The above evidence is entirely unsubstantial. The two attending doctors and the nurse, wholly disinterested witnesses, testified emphatically that decedent was awake and in possession of his normal faculties; and the fact that decedent expressly approved each paragraph as it was read to him shows that the drugs had not impaired his capacity to hear and understand. The attempted showing of undue influence fails when it is realized that the will was drafted over a period *704 of several months while decedent was well, and that there was no time during his stay in the hospital when his brother had any opportunity to influence him. Dr. Gallant testified that he heard no words of compulsion, and the brother was never alone in the room with decedent at any time. The disinheritance of contestant was obviously not a new thought of decedent, since the 1933 will likewise left no part of the estate to her. The suggestion that this was unnatural in view of friendly relations is answered by the undisputed fact, admitted by contestant, that shortly after her marriage they became estranged. Contestant testified that their relations were always cordial, but a letter by her to decedent, which was the only communication she could recall in the entire eighteen-year period, upbraids him and his wife for alleged unfair treatment of contestant and her husband, charges him with having given her an unhappy childhood, and indicates awareness of her probable disinheritance.
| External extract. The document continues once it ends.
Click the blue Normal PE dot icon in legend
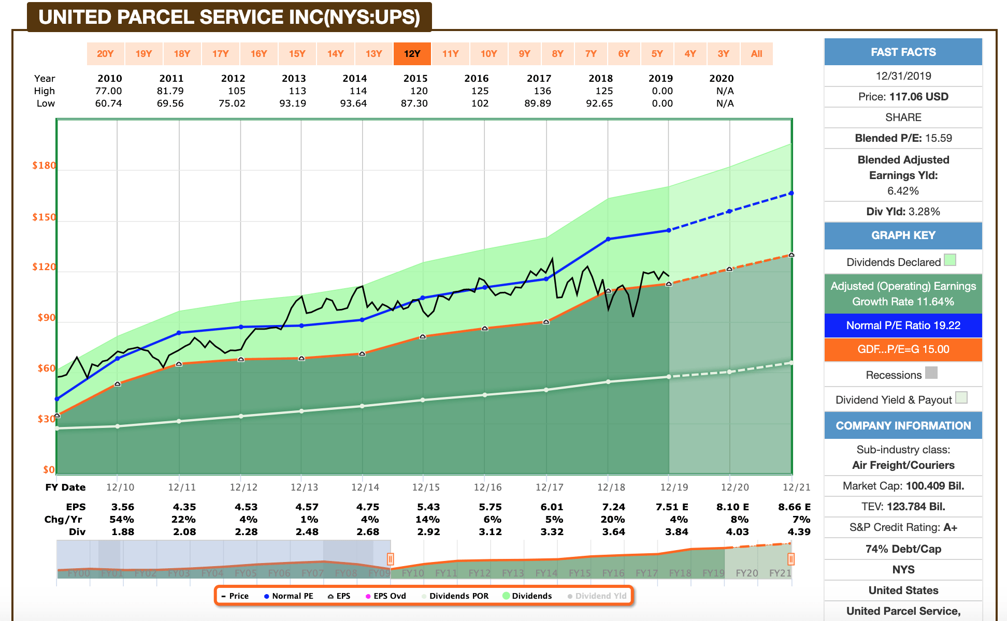Screen dimensions: 1007x621 coord(266,596)
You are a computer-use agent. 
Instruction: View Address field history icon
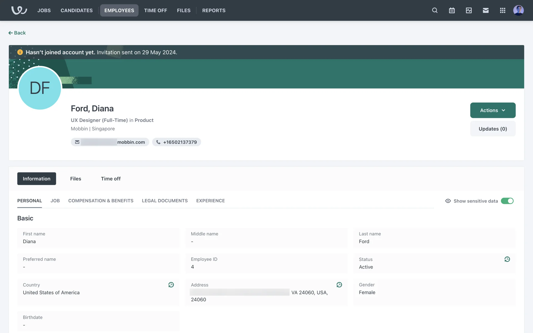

[2] It is hardly necessary to cite authorities on the well-settled principles governing the admission of wills to probate, but it should be remembered that there is a strong presumption of competency (Estate of Wright, 7 Cal. 2d 348 [60 PaCal.2d 434]; Estate of Perkins, 195 Cal. 699 [235 P. 45]), and that far stronger showings than this have been held insufficient to establish incompetency. (See Estate of Finkler, 3 Cal. 2d 584 [46 PaCal.2d 149]; Estate of Sexton, 199 Cal. 759 [251 P. 778]; Estate of Smith, 200 Cal. 152 [252 P. 325]; Estate of Peterkin, 23 Cal. App. 2d 597 [73 PaCal.2d 897].)
[3] Contestant asserts that error was committed in refusing to permit one Iona Hergert, a registered nurse attending decedent, to testify as to his testamentary capacity. The evidence was properly excluded, for no attempt was made to qualify her as an expert, and she was not an "intimate" acquaintance qualified to give a nonexpert opinion on sanity. (Atkins Corp. v. Tourny, 6 Cal. 2d 206 [57 PaCal.2d 480].)
The judgment is affirmed.
Curtis, J., Shenk, J., Waste, C.J., and Edmonds, J., concurred.
Houser, J., concurred in the judgments.